On 25 December more than a third of the world’s population will celebrate Christmas Day. But this is not the only date on which the birth of Christ is remembered. In many eastern countries people will celebrate Christmas on 7 January, while in Armenia the date will be 6 January.
So why do we celebrate on 25 December and what are the reasons for the different dates for Christmas?
The Bible doesn’t mention the date of Jesus’ birth even though it gives detailed information about the time of his death. For the early Christian church, the date of baptism was far more important than the birth, and any celebration of birth was considered a pagan tradition, so for the first two centuries after Christ’s death there was little interest in his birth date and it is unlikely that there was any celebration of this event at that time.
In about 200CE, Clement of Alexandria wrote about the date of Jesus’ birth, noting many different days suggested by different Christian groups, but he includes no mention of 25 December.
It’s not until the fourth century CE that references in ancient documents begin to mention 25 December and 6 January as possible dates of Christ’s birth. In an almanac dated 336CE we find the first reference which reads: ‘25 December: natus Christus in Betleem Judeae’ or ‘Christ was born in Bethlehem of Judea’. Not long after this, Pope Julius I confirmed officially that the Nativity would be celebrated on 25 December.
Why choose 25 December?
There are many different explanations and theories behind the early Christians’ decision to celebrate the birth of Christ on 25 December. Popular theories suggest that the date was chosen to coincide with the Roman midwinter Saturnalia festival or the festival of the sun god, Sol Invictus. The idea was that if Christmas looked like a pagan holiday, more pagans would take part and be open to the God whose birth it celebrated, thus encouraging the spread of Christianity. However, this is unlikely to be the reason for this choice of date. Although it’s true that the early Christian church did link its festivals to the dates of pagan events, there’s no evidence of this practice until well after the date of 25 December was confirmed in the mid-fourth century.
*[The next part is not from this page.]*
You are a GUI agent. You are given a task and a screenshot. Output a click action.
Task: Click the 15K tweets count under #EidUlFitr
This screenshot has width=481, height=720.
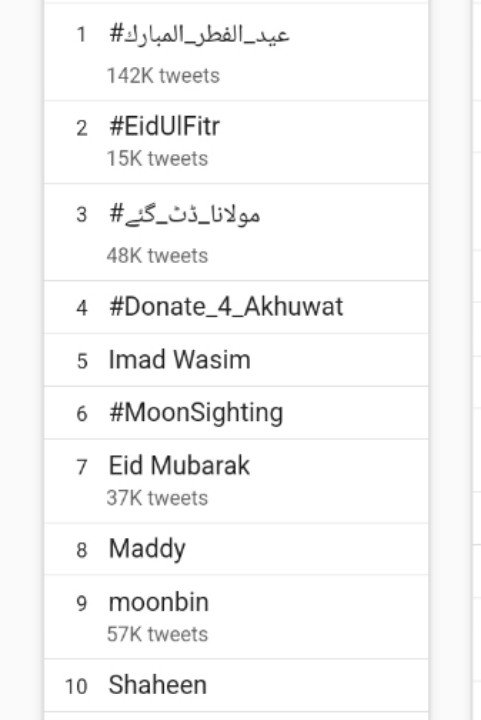[x=157, y=159]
A more scholarly theory, found in ancient documents from as early as the fourth century, is that Jesus was conceived and died on the same day of the year – 25 March, the date of Passover – and thus his birth would have occurred nine months later on 25 December. Although this sounds strange today, it reflects ancient and medieval beliefs that prophets like Jesus were conceived and died on same day of the year.
Others believed that Christ was born nine months after the anniversary of the creation of the world on 25 March. This also meant that his birth date would be 25 December.
Most Christians now accept 25 December as the date of Christ’s birth and 6 January is known as the Feast of the Epiphany.
Why is Armenian Christmas on 6 January?
Many historical sources indicate that 6 January was the earliest recorded date of the birth of Christ, and this is why Armenian Christians celebrate on this date. They take the name of their festival, Haydnootiun, from the feast of Theophany, a festival which encompassed all the events relating to Christmas. It began in early April with the Annunciation, continued with Christ’s birth and baptism, and ended with the commencement of his public ministry.
Why do many countries celebrate on 7 January?
In many eastern countries the Orthodox Church follows the belief that Christ’s birth took place on 25 December but they celebrate on 7 January because of a difference in calendar dates.
Whilst most of the world now uses the Gregorian calendar which was implemented by Pope Gregory XIII in 1582, many Orthodox churches still use the older Julian calendar for religious feast days such as Christmas. Because of inaccuracies in the way the earlier calendar was calculated, there’s a difference of 13 days between the two calendars and this means that in countries where the Julian calendar is used for religious ceremonies, Christmas Day currently falls 13 days after 25 December, on 7 January.
There is one more variation to add to this array of Christmas dates. The Julian calendar’s inaccuracies in calculating the length of the solar year mean it is out by 11 minutes per year. These minutes build up over time to make a difference of a whole day every 128 years, and so in 2101, if the Julian calendar is still used, the Gregorian date for Orthodox Christmas will fall 14 days after 25 December and will then move to 8 January.
So now you know why 25 December is a significant date and why we choose to celebrate Christmas at this time. When will you and your family be celebrating?